因果応報説の起源についての仮説

この記事でこれから述べることは、因果応報説の起源についての仮説である。

最初に因果応報がどういうものか定義すると、原因として善い行いをすれば善い結果が得られ、悪い行いをすれば悪い結果をもたらすとする考え方である。

この考え方は多くの宗教や道徳で見られるものなので知らない人はいないだろう。

私は因果応報説は親子関係に起源を持つのではないかと思っている。

なぜなら親子関係におけるほど因果応報説が通用する場合はないように思えるからだ。

子供がよいことをしたなら親に褒められ、わるいことをしたなら叱られる。

これほどわかりやすい因果応報はないであろう。

そしてこの親子関係における賞罰行為を一般に押し広げたものが因果応報説であるというのが私の仮説だ。

子供にとって親はいわば世界であり、しかも物事の善悪の判断を示す存在でもあり、子供は親に従うことによってのみ生きて行くことができる。

だから子供は親子関係の規範を強力に身につけることになり、成長しても親子関係で培われた価値観から脱却することはない。

ある価値観を以て世界を眺めるとその価値観に合致するものしか見えなくなることは多々あることであり、まして人間社会には因果応報説に則る作り話や美談が溢れている。

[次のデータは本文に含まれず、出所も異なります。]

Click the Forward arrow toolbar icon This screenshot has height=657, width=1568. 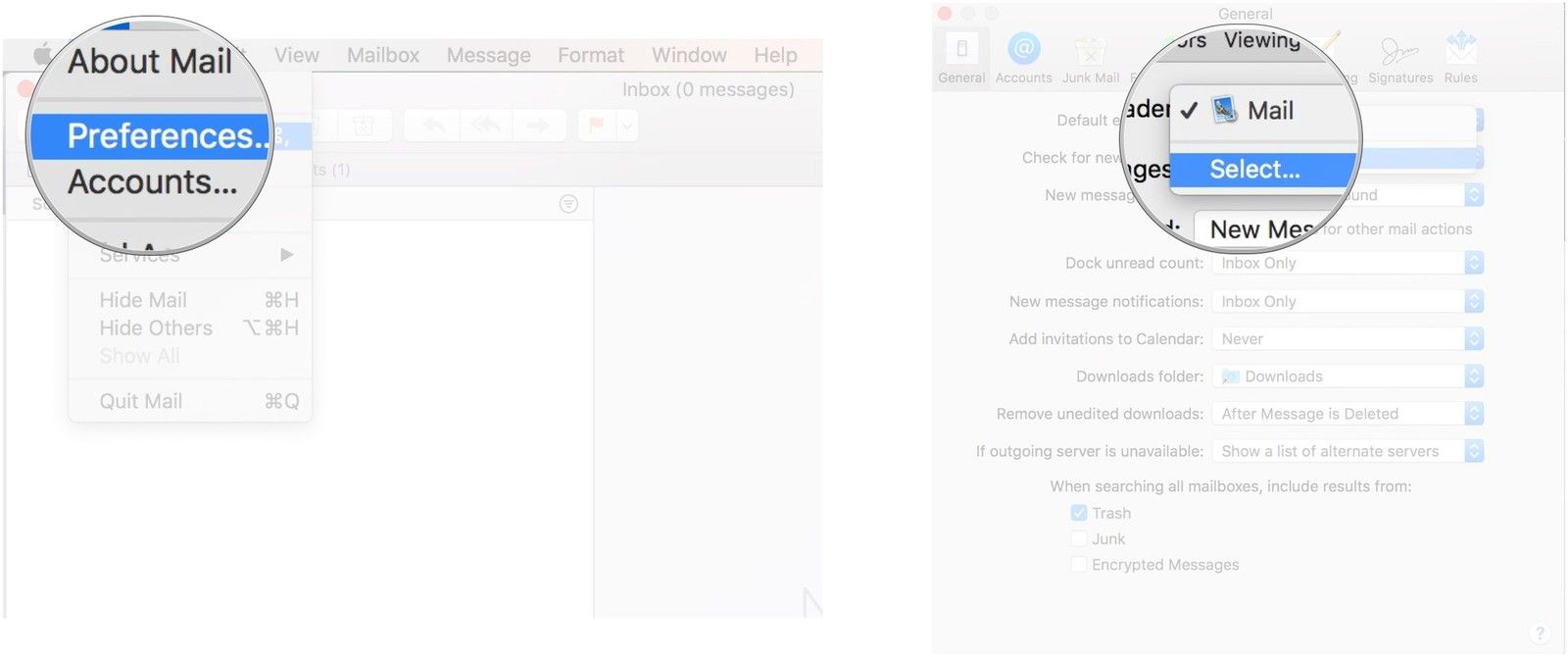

だから善いことをしたら善いことが起こり、悪いことをしたなら悪いことが起こるという印象は刷り込まれ強められていく一方である。

これらのことにより因果応報は常に成立すると思い込んでしまうのだ。

もちろんこの段階で因果応報における結果や報いをもたらすとされるものは、もはや親ではない。

善にしろ悪にしろ報いをもたらすのは宗教なら神であり道徳なら世界の「法則」であるということになろう。

ここまで来ると因果応報とはいわば神あるいは世界が親代わりの立場に立つしつけであると解釈できる。

ショーペンハウアーの「人生はどこまでも我々にほどこされる厳格な躾と看做さるべきものである」という考えもこの解釈と同じ起源を持つものであろう。